Document passage:
════════════════════
Rex Darrell Berry, Davis, Grimm & Payne, Seattle, Washington, for the defendant-appellee.

Appeal from the United States District Court for the Western District of Washington; Jack D. Shanstrom, District Judge, Presiding. D.C. No. CV-96-10870-JDS.

Before: Stephen Reinhardt, Kim McLane Wardlaw, and Ronald M. Gould, Circuit Judges.

Opinion by Judge RONALD M. GOULD; Concurrence and Partial Dissent by Judge WARDLAW.

RONALD M. GOULD, Circuit Judge:

Antonio Sanchez1 brought this action against his former employer, Azteca Restaurant Enterprises, Inc., alleging, among other claims, sexual harassment and retaliation in violation of Title VII of the Civil Rights Act of 1964 ("Title VII") and its state law counterpart, the Washington Law Against Discrimination ("WLAD"). Sanchez claimed that he was verbally harassed by some male co-workers and a supervisor because he was effeminate and did not meet their views of a male stereotype. Sanchez further asserted that he was terminated in retaliation for opposing the harassment. Following a bench trial, the district court entered judgment in favor of Azteca on all claims.

On appeal, Sanchez challenges the district court's factual findings and legal conclusions regarding the existence of a hostile work environment; Azteca's liability for the alleged harassment; and the alleged retaliatory discharge. 2 He also appeals two evidentiary rulings.

We agree with Sanchez that the behavior of his co-workers and supervisor violated Title VII and WLAD. We further agree that Azteca failed to take adequate steps to remedy the harassment. We therefore reverse the judgment of the district court with respect to Sanchez's hostile work environment claim, and remand for further proceedings consistent with our opinion. We affirm the judgment of the district court with respect to Sanchez's retaliation claim.

I.

Azteca operates a chain of restaurants in Washington and Oregon. It employed Sanchez from October 1991 to July 1995. Sanchez at first worked as a host in Azteca's Burien restaurant, and later worked as a food server at the Southcenter restaurant.

Throughout his tenure at Azteca, Sanchez was subjected to a relentless campaign of insults, name-calling, and vulgarities. Male co-workers and a supervisor repeatedly referred to Sanchez in Spanish and English as "she" and "her." Male coworkers mocked Sanchez for walking and carrying his serving tray "like a woman," and taunted him in Spanish and English as, among other things, a "faggot" and a "fucking female whore." The remarks were not stray or isolated. Rather, the abuse occurred at least once a week and often several times a day.
════════════════════
Dataset:

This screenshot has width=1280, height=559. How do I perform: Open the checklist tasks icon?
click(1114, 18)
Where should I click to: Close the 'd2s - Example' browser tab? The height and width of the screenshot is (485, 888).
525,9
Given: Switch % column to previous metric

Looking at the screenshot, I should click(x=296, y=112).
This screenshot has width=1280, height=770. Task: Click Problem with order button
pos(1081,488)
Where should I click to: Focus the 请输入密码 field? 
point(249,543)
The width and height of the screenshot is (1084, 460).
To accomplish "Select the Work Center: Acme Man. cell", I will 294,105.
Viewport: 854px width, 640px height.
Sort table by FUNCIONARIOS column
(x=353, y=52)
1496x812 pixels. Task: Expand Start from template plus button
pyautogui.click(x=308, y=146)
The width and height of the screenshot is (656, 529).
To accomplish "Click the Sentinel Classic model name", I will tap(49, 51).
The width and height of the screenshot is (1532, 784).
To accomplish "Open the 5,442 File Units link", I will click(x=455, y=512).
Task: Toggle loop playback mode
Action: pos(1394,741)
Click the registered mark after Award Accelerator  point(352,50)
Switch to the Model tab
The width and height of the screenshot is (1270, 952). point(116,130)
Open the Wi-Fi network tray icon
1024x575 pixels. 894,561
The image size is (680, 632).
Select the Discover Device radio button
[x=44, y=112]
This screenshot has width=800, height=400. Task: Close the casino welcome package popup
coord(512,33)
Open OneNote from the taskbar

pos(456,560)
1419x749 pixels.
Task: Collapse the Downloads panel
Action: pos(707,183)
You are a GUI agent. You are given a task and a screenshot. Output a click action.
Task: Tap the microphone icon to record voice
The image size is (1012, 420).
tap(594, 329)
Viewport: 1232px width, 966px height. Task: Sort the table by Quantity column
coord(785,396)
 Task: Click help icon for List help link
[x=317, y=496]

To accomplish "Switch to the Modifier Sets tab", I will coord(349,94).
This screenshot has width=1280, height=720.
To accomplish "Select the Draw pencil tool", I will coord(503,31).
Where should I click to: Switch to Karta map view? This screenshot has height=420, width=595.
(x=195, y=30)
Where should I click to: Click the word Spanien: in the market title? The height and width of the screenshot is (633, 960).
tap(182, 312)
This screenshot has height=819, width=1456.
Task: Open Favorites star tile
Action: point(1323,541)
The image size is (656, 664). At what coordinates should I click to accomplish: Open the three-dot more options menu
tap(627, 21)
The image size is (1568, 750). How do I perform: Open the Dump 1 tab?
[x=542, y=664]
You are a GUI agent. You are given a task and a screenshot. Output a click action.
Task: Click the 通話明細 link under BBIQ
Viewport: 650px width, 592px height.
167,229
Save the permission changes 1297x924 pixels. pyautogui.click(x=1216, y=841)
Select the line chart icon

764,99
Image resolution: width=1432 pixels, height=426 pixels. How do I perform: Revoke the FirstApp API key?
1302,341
════════════════════
Tasks:
1 > In the court opinion, at which Azteca restaurant did Sanchez work as a food server?
2 > Retype the part of the records that opens with the line containing "This screenshot has width=800, height=400." and runs through the end of the records, with both ends included.

Complete answers:
1 > The Southcenter restaurant.

2 >
This screenshot has width=800, height=400. Task: Close the casino welcome package popup
coord(512,33)
Open OneNote from the taskbar

pos(456,560)
1419x749 pixels.
Task: Collapse the Downloads panel
Action: pos(707,183)
You are a GUI agent. You are given a task and a screenshot. Output a click action.
Task: Tap the microphone icon to record voice
The image size is (1012, 420).
tap(594, 329)
Viewport: 1232px width, 966px height. Task: Sort the table by Quantity column
coord(785,396)
 Task: Click help icon for List help link
[x=317, y=496]

To accomplish "Switch to the Modifier Sets tab", I will coord(349,94).
This screenshot has width=1280, height=720.
To accomplish "Select the Draw pencil tool", I will coord(503,31).
Where should I click to: Switch to Karta map view? This screenshot has height=420, width=595.
(x=195, y=30)
Where should I click to: Click the word Spanien: in the market title? The height and width of the screenshot is (633, 960).
tap(182, 312)
This screenshot has height=819, width=1456.
Task: Open Favorites star tile
Action: point(1323,541)
The image size is (656, 664). At what coordinates should I click to accomplish: Open the three-dot more options menu
tap(627, 21)
The image size is (1568, 750). How do I perform: Open the Dump 1 tab?
[x=542, y=664]
You are a GUI agent. You are given a task and a screenshot. Output a click action.
Task: Click the 通話明細 link under BBIQ
Viewport: 650px width, 592px height.
167,229
Save the permission changes 1297x924 pixels. pyautogui.click(x=1216, y=841)
Select the line chart icon

764,99
Image resolution: width=1432 pixels, height=426 pixels. How do I perform: Revoke the FirstApp API key?
1302,341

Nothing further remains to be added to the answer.